Acórdão do Tribunal da Relação de Guimarães
Processo:
121648/23.3YIPRT.G1
Relator: CONCEIÇÃO SAMPAIO
Descritores: AECOP
COMPENSAÇÃO DE CRÉDITOS
RECONVENÇÃO
Nº do Documento: RG
Data do Acordão: 05/22/2025
Votação: UNANIMIDADE COM * DEC VOT
Texto Integral: S
Meio Processual: APELAÇÃO
Decisão: APELAÇÃO IMPROCEDENTE
Indicações Eventuais: 3.ª SECÇÃO CÍVEL
Sumário:
I – A ação declarativa especial para cumprimento de obrigações pecuniárias, de valor não superior a metade da alçada da Relação, não admite reconvenção.
II – O principio da adequação formal não pode ser utilizado para alterar genericamente um instituto jurídico ou o quadro legal relativo à tramitação de uma forma de processo, introduzindo uma alteração que apenas o legislador poderia introduzir.
III – Contudo, não sendo admissível a reconvenção, deve ser permitido ao réu invocar a compensação como exceção até ao limite do crédito do autor, apenas para impedir o efeito jurídico deste crédito. É que em tal situação, a invocação da compensação circunscreve-se ao exercício do direito de defesa.
Decisão Texto Integral:
ACORDAM NO TRIBUNAL DA RELAÇÃO DE GUIMARÃES

I - Relatório

EMP01..., Unipessoal Lda., apresentou requerimento de injunção contra AA reclamando o pagamento de 2.939,36€.
O Requerido deduziu oposição com reconvenção, invocando defeitos e falta de conclusão da obra, peticionando, além do mais, a condenação do reconvindo no pagamento da quantia que se vier a liquidar em execução de sentença como adequada para a conclusão da obra e eliminação dos defeitos, a realizar por terceiro, bem como o pagamento de sanção pecuniária compulsória nunca inferior a 50,00€, por cada dia de atraso no cumprimento que venha a ser decidido.

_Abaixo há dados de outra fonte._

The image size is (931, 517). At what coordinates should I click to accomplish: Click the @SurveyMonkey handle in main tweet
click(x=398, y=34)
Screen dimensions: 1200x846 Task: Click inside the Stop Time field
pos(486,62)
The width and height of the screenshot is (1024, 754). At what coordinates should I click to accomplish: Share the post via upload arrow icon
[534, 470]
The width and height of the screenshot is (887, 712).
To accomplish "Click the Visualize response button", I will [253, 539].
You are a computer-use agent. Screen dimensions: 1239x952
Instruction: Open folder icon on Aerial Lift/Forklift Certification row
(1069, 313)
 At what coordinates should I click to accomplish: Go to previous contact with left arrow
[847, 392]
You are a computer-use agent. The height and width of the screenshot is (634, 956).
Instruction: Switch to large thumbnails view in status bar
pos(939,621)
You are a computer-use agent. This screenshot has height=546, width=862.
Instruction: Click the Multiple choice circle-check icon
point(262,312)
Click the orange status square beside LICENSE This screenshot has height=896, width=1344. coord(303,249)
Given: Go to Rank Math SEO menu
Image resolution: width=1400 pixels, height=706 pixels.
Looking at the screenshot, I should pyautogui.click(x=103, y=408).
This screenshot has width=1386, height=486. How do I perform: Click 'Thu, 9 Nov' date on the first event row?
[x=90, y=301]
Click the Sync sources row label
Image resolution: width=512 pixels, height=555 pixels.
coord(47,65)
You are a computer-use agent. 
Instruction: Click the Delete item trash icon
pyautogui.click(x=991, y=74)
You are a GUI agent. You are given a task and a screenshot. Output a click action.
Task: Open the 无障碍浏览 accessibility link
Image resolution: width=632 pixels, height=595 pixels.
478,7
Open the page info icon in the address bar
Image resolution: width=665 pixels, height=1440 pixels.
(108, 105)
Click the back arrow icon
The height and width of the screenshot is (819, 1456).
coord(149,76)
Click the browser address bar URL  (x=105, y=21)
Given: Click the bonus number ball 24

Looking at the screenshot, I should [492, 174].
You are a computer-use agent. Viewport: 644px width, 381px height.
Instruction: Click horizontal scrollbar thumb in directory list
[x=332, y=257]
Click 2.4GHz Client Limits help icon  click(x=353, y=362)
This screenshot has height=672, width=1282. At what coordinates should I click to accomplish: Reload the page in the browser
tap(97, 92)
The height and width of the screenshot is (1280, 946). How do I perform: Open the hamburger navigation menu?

O Tribunal a quo, sobre a dedução de reconvenção, proferiu o seguinte despacho:
«Compulsados os autos, constata-se que na douta oposição ao procedimento de injunção foi deduzida reconvenção e respetivo pedido reconvencional (cfr. arts. 51.º e segs. daquele articulado).
Ora, tem sido entendimento maioritário na doutrina civilista que não é admissível a dedução de pedido reconvencional nas Acções Especiais para Cumprimento de Obrigações Pecuniárias, porquanto a lei prevê apenas dois articulados ( cfr. art. 1º do DL 269/98, de 1 de Setembro), visando-se, assim, criar um processo simples e expedito.
Neste sentido vide “Algumas Notas sobre os Decretos Lei nºs 269/98 e 274/97”, Centro de Estudos Judiciários, Área Cível, da responsabilidade do Dr. Carlos Gil, págs. 9, no qual faz diversas citações a este propósito.
Sobre a inadmissibilidade da reconvenção, cfr. Ac. T.R.L., datado de 05-07-2018; Ac. T.R.G., datado de 10-07-2019, Ac. T.R.G., datado de 17-12-2018, Ac. do T.R.P., datado de 13-03-2023.
Assim sendo, e uma vez que o pedido reconvencional nesta sede não é admissível, declaro não escritos os factos invocados na douta reconvenção».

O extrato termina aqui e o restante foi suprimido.